◆ YOUR GOAL
When every entry has been read, print each one back exactly.

=======

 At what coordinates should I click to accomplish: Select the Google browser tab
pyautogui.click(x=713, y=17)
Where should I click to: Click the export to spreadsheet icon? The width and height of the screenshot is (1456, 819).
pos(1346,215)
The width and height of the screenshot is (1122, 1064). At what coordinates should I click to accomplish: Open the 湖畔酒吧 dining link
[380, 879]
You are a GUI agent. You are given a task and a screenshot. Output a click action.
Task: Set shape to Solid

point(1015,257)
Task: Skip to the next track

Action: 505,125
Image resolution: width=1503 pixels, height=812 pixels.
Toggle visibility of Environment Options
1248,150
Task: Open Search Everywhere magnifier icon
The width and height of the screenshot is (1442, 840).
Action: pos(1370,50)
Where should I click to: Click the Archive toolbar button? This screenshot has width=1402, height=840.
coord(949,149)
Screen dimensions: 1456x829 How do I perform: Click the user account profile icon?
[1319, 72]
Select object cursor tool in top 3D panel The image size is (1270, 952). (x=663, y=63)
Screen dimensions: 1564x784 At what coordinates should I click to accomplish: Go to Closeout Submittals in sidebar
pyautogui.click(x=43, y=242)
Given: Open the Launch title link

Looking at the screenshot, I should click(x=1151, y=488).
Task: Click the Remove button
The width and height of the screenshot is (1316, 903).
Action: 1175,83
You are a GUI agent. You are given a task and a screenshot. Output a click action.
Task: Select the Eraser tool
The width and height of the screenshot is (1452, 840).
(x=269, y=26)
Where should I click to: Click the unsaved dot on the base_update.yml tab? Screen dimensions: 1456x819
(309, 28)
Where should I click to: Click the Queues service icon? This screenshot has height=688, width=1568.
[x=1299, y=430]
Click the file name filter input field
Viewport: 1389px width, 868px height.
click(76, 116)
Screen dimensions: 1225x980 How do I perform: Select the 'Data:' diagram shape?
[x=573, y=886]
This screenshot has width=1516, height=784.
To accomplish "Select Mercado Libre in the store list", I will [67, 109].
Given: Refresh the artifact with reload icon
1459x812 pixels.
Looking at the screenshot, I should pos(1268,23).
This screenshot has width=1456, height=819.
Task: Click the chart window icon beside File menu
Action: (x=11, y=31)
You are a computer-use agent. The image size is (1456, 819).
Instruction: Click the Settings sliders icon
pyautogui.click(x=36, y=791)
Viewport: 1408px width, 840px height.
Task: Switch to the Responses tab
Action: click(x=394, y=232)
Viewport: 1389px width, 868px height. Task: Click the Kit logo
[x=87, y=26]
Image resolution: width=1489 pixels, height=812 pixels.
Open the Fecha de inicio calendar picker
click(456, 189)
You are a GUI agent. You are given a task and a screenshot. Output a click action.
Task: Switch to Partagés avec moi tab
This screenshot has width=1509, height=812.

=======

◆ EXERCISE RESPONSE
 At what coordinates should I click to accomplish: Select the Google browser tab
pyautogui.click(x=713, y=17)
Where should I click to: Click the export to spreadsheet icon? The width and height of the screenshot is (1456, 819).
pos(1346,215)
The width and height of the screenshot is (1122, 1064). At what coordinates should I click to accomplish: Open the 湖畔酒吧 dining link
[380, 879]
You are a GUI agent. You are given a task and a screenshot. Output a click action.
Task: Set shape to Solid

point(1015,257)
Task: Skip to the next track

Action: 505,125
Image resolution: width=1503 pixels, height=812 pixels.
Toggle visibility of Environment Options
1248,150
Task: Open Search Everywhere magnifier icon
The width and height of the screenshot is (1442, 840).
Action: pos(1370,50)
Where should I click to: Click the Archive toolbar button? This screenshot has width=1402, height=840.
coord(949,149)
Screen dimensions: 1456x829 How do I perform: Click the user account profile icon?
[1319, 72]
Select object cursor tool in top 3D panel The image size is (1270, 952). (x=663, y=63)
Screen dimensions: 1564x784 At what coordinates should I click to accomplish: Go to Closeout Submittals in sidebar
pyautogui.click(x=43, y=242)
Given: Open the Launch title link

Looking at the screenshot, I should click(x=1151, y=488).
Task: Click the Remove button
The width and height of the screenshot is (1316, 903).
Action: 1175,83
You are a GUI agent. You are given a task and a screenshot. Output a click action.
Task: Select the Eraser tool
The width and height of the screenshot is (1452, 840).
(x=269, y=26)
Where should I click to: Click the unsaved dot on the base_update.yml tab? Screen dimensions: 1456x819
(309, 28)
Where should I click to: Click the Queues service icon? This screenshot has height=688, width=1568.
[x=1299, y=430]
Click the file name filter input field
Viewport: 1389px width, 868px height.
click(76, 116)
Screen dimensions: 1225x980 How do I perform: Select the 'Data:' diagram shape?
[x=573, y=886]
This screenshot has width=1516, height=784.
To accomplish "Select Mercado Libre in the store list", I will [67, 109].
Given: Refresh the artifact with reload icon
1459x812 pixels.
Looking at the screenshot, I should pos(1268,23).
This screenshot has width=1456, height=819.
Task: Click the chart window icon beside File menu
Action: (x=11, y=31)
You are a computer-use agent. The image size is (1456, 819).
Instruction: Click the Settings sliders icon
pyautogui.click(x=36, y=791)
Viewport: 1408px width, 840px height.
Task: Switch to the Responses tab
Action: click(x=394, y=232)
Viewport: 1389px width, 868px height. Task: Click the Kit logo
[x=87, y=26]
Image resolution: width=1489 pixels, height=812 pixels.
Open the Fecha de inicio calendar picker
click(456, 189)
You are a GUI agent. You are given a task and a screenshot. Output a click action.
Task: Switch to Partagés avec moi tab
This screenshot has width=1509, height=812.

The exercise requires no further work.